Celiac disease: causes, manifestations, treatment
Celiac disease is a chronic disease that has many manifestations due to damage to the small intestine mucosa by protein, which is contained in cereals – gluten (gluten enteropathy, flour disease).
Gluten contains the following cereals: oats, rye, wheat, barley. This is the so-called gluten-protein cereals. The median prevalence of celiac disease is 1 per 1000 newborns. Boys and girls get sick with the same frequency.
This is a hereditary disease that is transmitted by an autosomal dominant type. With this type of inheritance, the disease appears in the event that there is even one pathologically altered gene that can be inherited from any parent. The main mutated gene is in the 6 chromosome.
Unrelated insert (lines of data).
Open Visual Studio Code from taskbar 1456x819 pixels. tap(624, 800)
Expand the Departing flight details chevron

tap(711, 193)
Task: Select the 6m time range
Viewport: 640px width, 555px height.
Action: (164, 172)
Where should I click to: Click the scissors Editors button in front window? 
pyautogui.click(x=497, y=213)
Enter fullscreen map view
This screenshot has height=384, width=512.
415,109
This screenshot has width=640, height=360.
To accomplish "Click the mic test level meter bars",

The mechanism of development is not fully understood, a possible cause is considered a defect of enzymes that form in the small intestine, which are not capable of processing gluten. A considerable role is assigned to adenovirus, which is found in 90 percent of children suffering from celiac disease. In addition, the effect of hypersensitivity of the mucous membrane to gluten, acquired hereditarily, is not ruled out. The most proven is the immunological theory, in which antibodies to the gluten fraction of the protein are formed in the body, which triggers a cascade of pathological reactions occurring in the body: the death of enterocytes (cells of the small intestine), which disrupts such normal functions of the intestine as the absorption and progress of food.